189 motopompes, 23 concasseurs, 28 laveries, 70 tapis de lavage, 243 raccords, 59 abris de fortune, 8 motos et 82 bouteilles de gaz B6 : c’est l’inventaire des équipements saisis puis détruits le 23 août 2026 à Zaranou, sur l’axe Bébou, lors d’une seule opération. Cinquante agents y ont démonté un complexe clandestin installé en pleine zone forestière. La brigade a baptisé l’intervention Wavie, « c’est fini » en langue agni.
Cinq orpailleurs, deux Burkinabè et trois Togolais, ont été interpellés en flagrant délit sur ce site, puis déférés au Pôle pénal économique et financier, la juridiction ivoirienne spécialisée dans les infractions économiques, selon Fratmat.info. Aucun d’eux n’a été jugé à ce stade. Ils demeurent présumés innocents.
Deux jours plus tôt, dans la nuit du 21 au 22 août, la brigade a engagé 54 agents, dont quatre officiers, dans la forêt classée de Diambarakro, à Manzan, dans la région de l’Indénié-Djuablin. Bilan communiqué : cinq personnes interpellées, trois Togolais, un Ivoirien et un Nigérien, et 22 équipements détruits. Plus au sud, du 17 au 20 août, quinze agents de la base de Noé ont démantelé plusieurs sites à Nougoua et détruit 120 matériels, motopompes et concasseurs pour l’essentiel.

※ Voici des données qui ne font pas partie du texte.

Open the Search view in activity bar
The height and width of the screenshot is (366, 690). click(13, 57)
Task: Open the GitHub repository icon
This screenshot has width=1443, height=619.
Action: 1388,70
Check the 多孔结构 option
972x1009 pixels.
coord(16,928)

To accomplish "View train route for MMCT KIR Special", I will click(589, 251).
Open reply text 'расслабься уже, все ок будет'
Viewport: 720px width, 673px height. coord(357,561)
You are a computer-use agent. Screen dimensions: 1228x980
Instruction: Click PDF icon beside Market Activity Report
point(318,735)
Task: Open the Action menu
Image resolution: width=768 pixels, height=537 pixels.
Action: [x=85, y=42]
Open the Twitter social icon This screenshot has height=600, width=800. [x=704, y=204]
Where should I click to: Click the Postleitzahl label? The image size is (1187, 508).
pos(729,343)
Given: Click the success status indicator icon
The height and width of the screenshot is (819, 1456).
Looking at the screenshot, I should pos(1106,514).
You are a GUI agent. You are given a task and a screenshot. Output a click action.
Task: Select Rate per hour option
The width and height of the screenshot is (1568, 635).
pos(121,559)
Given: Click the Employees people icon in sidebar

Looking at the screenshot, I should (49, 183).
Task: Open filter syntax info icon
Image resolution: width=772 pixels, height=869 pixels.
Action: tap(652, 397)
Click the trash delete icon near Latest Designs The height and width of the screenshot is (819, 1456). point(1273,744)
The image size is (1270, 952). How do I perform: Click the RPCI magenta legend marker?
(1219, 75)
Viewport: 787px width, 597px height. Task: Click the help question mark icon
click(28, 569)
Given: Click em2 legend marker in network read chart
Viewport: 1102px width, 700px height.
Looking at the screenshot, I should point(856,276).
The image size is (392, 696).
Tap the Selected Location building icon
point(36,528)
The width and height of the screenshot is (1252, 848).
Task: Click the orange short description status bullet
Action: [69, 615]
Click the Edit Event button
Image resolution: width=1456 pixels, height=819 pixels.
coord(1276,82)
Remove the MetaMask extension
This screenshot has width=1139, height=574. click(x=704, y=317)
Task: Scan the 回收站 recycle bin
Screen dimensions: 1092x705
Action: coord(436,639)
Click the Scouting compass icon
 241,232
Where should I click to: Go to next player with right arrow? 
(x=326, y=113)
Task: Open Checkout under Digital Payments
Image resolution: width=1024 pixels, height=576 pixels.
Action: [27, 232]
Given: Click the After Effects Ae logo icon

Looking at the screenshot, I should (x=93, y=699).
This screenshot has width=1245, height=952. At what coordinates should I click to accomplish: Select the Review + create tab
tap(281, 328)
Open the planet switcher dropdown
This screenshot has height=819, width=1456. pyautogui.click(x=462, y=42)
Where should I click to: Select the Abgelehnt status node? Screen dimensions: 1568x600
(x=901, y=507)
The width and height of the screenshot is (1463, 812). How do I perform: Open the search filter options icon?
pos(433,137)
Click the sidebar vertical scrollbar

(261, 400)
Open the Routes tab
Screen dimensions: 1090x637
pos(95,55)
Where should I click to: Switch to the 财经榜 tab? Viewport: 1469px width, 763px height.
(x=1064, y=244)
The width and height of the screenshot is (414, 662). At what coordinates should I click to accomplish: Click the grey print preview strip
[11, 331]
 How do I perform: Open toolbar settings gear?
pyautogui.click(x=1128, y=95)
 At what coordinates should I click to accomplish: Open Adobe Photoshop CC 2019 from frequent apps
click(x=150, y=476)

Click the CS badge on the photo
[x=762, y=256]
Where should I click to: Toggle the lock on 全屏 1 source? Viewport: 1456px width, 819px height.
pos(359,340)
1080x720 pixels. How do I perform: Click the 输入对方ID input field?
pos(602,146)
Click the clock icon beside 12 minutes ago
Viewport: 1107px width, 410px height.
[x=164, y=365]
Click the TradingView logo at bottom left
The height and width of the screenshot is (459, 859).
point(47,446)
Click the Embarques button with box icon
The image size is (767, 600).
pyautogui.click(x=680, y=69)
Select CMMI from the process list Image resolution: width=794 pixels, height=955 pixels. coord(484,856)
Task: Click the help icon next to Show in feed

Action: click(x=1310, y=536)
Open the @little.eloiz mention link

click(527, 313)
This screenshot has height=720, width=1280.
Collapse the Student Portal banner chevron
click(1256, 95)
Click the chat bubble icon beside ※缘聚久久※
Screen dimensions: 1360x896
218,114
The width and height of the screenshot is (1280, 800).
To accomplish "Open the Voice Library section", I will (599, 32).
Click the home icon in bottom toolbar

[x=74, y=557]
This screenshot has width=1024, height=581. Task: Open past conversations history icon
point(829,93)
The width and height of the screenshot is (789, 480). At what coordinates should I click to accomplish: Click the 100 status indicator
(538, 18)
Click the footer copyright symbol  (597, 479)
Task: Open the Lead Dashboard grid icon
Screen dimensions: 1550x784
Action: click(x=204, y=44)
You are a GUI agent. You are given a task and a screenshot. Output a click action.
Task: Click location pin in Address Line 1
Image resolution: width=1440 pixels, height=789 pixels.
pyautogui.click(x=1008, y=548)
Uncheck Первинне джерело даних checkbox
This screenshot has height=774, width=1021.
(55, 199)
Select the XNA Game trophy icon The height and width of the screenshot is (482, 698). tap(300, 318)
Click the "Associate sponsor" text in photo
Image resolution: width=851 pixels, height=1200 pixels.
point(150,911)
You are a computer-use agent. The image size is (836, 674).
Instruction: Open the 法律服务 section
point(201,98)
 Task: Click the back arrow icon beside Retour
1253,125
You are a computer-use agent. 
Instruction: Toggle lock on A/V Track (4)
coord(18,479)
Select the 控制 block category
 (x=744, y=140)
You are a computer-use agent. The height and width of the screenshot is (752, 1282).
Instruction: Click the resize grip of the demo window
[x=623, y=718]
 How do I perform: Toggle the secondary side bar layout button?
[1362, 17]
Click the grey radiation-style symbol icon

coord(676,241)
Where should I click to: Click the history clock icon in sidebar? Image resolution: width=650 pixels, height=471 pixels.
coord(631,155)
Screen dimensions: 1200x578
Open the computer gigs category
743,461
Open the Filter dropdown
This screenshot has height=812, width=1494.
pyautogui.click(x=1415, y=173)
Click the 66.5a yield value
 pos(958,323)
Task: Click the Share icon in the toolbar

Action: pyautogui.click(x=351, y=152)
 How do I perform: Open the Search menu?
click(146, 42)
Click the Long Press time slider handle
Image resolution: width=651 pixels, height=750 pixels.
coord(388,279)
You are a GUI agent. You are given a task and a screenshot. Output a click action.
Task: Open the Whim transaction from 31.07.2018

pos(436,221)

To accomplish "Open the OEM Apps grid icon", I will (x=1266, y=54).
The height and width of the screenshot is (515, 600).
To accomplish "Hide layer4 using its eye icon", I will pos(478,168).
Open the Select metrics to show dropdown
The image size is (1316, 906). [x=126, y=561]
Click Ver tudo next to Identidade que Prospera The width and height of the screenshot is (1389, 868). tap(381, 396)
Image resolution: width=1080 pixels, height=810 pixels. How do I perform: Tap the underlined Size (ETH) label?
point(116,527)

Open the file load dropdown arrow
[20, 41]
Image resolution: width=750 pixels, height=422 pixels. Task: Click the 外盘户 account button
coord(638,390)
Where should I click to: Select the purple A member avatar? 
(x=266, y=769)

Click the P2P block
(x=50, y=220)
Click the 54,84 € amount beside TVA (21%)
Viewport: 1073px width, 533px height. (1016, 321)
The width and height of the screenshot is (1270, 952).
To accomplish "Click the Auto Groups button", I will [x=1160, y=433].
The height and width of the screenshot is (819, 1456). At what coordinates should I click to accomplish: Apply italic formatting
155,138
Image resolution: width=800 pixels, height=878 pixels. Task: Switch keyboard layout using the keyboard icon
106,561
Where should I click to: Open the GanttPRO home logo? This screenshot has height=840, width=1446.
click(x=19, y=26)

Le même 23 août, à l’autre extrémité du pays, la base avancée de Tengréla s’est attaquée aux sites de Sissingué et Kanakono, sur les berges du fleuve Bagoué, malgré la montée des eaux et des accès difficiles.
Le dispositif s’est étoffé. Drones de reconnaissance et hélicoptères repèrent les clairières suspectes, les trouées dans le couvert forestier et les berges ravinées ; au sol, chaque opération mobilise 50 à 54 agents, des véhicules 4×4, des embarcations motorisées et du matériel de démolition. Les interventions sont conduites sur instruction du ministre des Eaux et Forêts, Jacques Assahoré Konan, sous les orientations du colonel Abbé Flavien Gérard, commandant de la brigade, et supervisées sur le terrain par son adjoint, le commandant Ouraga Ouayou Joël.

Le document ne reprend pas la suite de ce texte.